■ SHORT PROBLEM A ■
Please retype the sermon on Christian community from "Jesus’ teaching here" to "as one family.".
■ SHORT PROBLEM B ■
In the sermon on Christian community, what is the first step to take when a member of the church sins against you?
■ SHORT PROBLEM C ■
Carry the sermon on Christian community forward from its final sentence.

The face-to-face encounters of Christians with Christ were not to end when he rose from the dead and ascended into heaven. One of Christ’s gifts to us is the gift of community, where we meet our brothers and sisters heart to heart, spirit to spirit, and face to face. Christian community is that place, that way of being, where we know, and are known by, the Love at the center of the community: God, a life-giving, sacrificial, persistent love that calls us to reach beyond ourselves, to realize we are connected, woven together into one body, the family of God. Together, in Christian community we can share grief and joy, sorrow and victory, sadness and celebration. Christian community is a gift.

But it’s a gift we don’t fully accept. Living in community is hard. As that growing sector in our society, the spiritual-but-not-religious folks might put it, “Churches have too many people to deal with; we’d rather just be spiritual on our own.”

But Jesus taught that faith is not a private matter. Spirituality is not something we do individually. Our faith is not something we can go off and enjoy by ourselves all alone, sitting by a stream or walking in the woods. Those things and times of private devotion can feed our faith, but our life in Christ happens when we are gathered together, even just two or three together. That’s when Jesus said he would be with his disciples. Not when they are off alone and feeling holy.

Isn’t it easier sometimes to feel holy when there is no one else around? Life, as Christians, living together in a Christian community is not always easy. We are humans, after all, and while we may have God as our Ground and Guide, the Almighty never-ending source of love, for Whom nothing is impossible, we forget and fail and fall out of love with God and each other.

That’s why Jesus taught and Matthew wrote this eighteenth chapter of the gospel. It’s about how to deal with the fact that we fail. What ought we to do, what would Christ have us do, when someone in the community sins? When someone does something harmful to themselves, harmful to another, something that puts a distance between themselves and God, or between themselves and the community?

The first step is to go to them, face to face. Jesus says, “If another member of the church sins against you, go and point out the fault when the two of you are alone. If the member listens to you, you have regained that one.”

Jesus’ teaching here is first about reconciliation, restoration of a brother or sister to the community. It is not about pointing out sin for the sake of pointing out sin. It is not about making us feel better or proving a point. It is about regaining a brother or sister. It is about living together as one family.

■ INFORMATION SUPPLIED ■
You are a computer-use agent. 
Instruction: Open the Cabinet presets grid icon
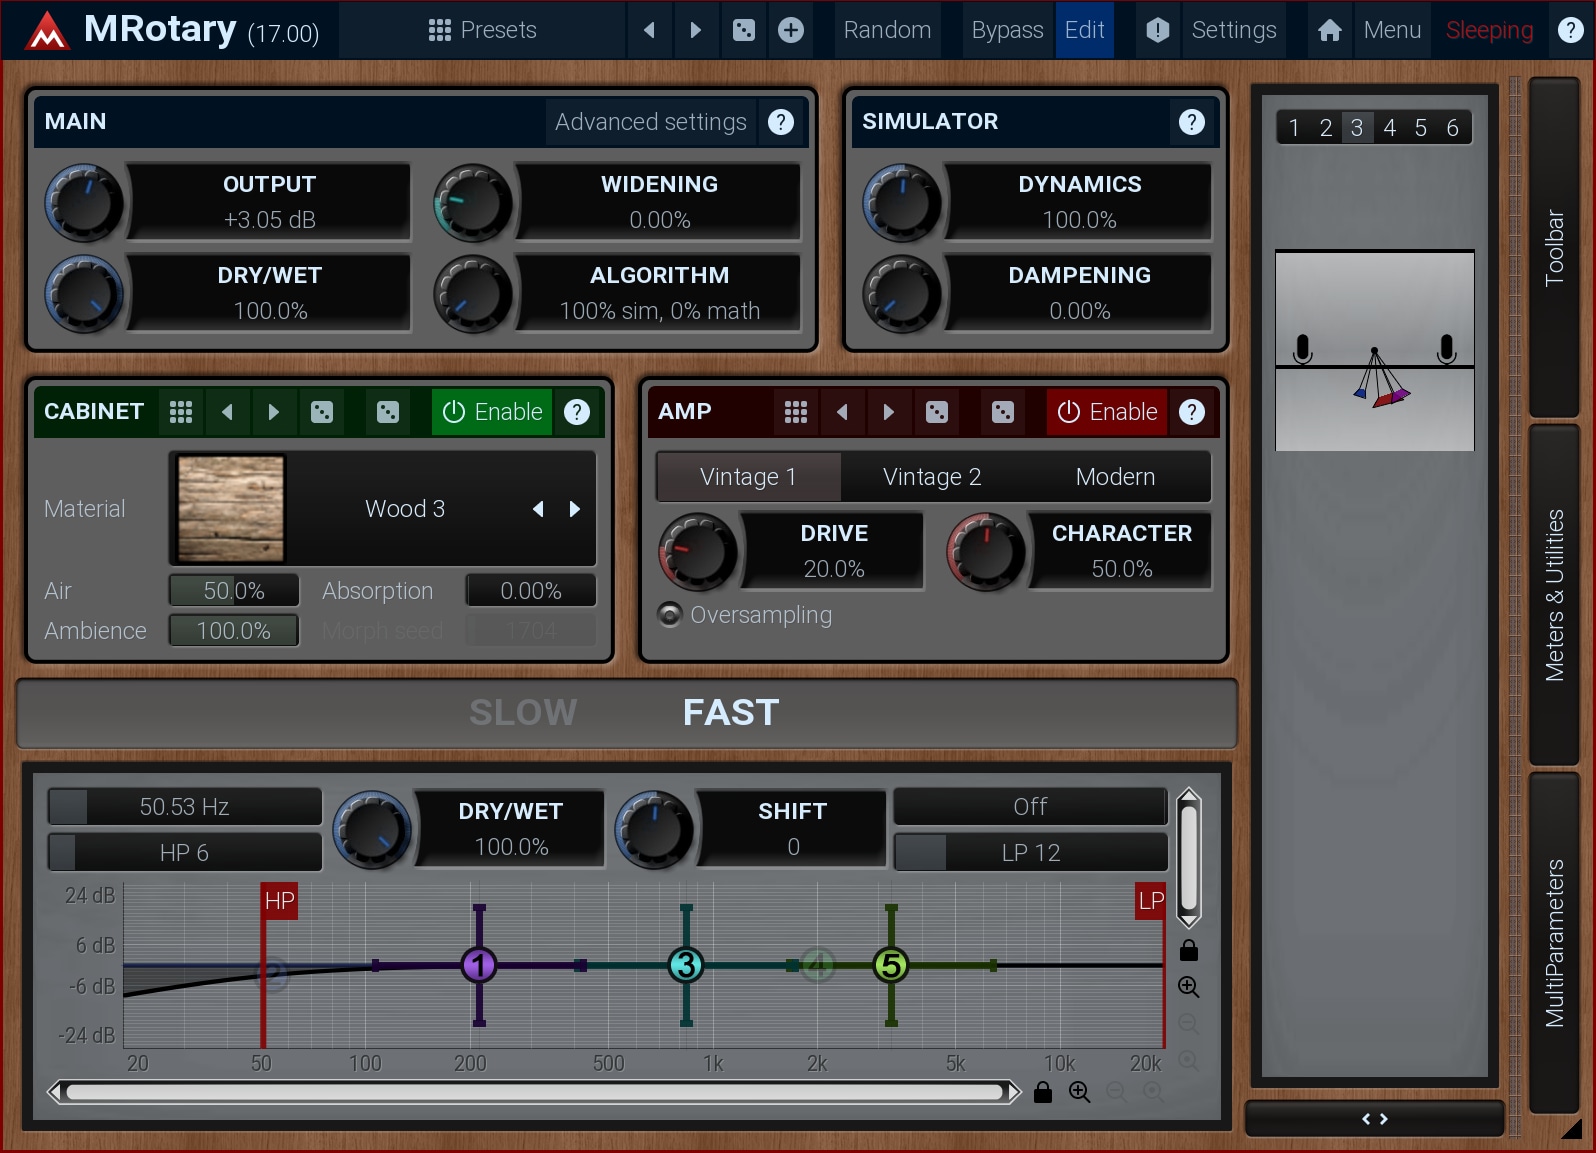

■ TASK OUTPUT A ■
Jesus’ teaching here is first about reconciliation, restoration of a brother or sister to the community. It is not about pointing out sin for the sake of pointing out sin. It is not about making us feel better or proving a point. It is about regaining a brother or sister. It is about living together as one family.

■ TASK OUTPUT B ■
Go to them face to face and point out the fault when the two of you are alone.

■ TASK OUTPUT C ■
In some families, the illusion of harmony is more important than anything else. In some families, confrontation is to be avoided at all costs. In some families, the way hurt is dealt with is to pretend nothing happened, sweep it under the rug. In some families, silence is golden. If you can’t say something nice, don’t say anything at all, and if there’s a problem, keep it to yourself.

Jesus’ instruction for his family is very different. In the Christian household, when your brother sins, you go talk with him in private. And if that doesn’t work, step two is to keep going back, taking other people along the next time, and step three is go back again. Do everything in your power to get your sister back.

If the person does not listen over and over again, then we are not to pretend that nothing has happened. If the person won’t let go of the sin, of what’s causing the harm, of what’s endangering the person or the community, then we are to recognize that one of our members has left the family. We are to notice and lament that our brother or sister is missing from the table. There is distance between us and we should best admit it, rather than pretend not to notice or let that person fester in our midst like an untended wound.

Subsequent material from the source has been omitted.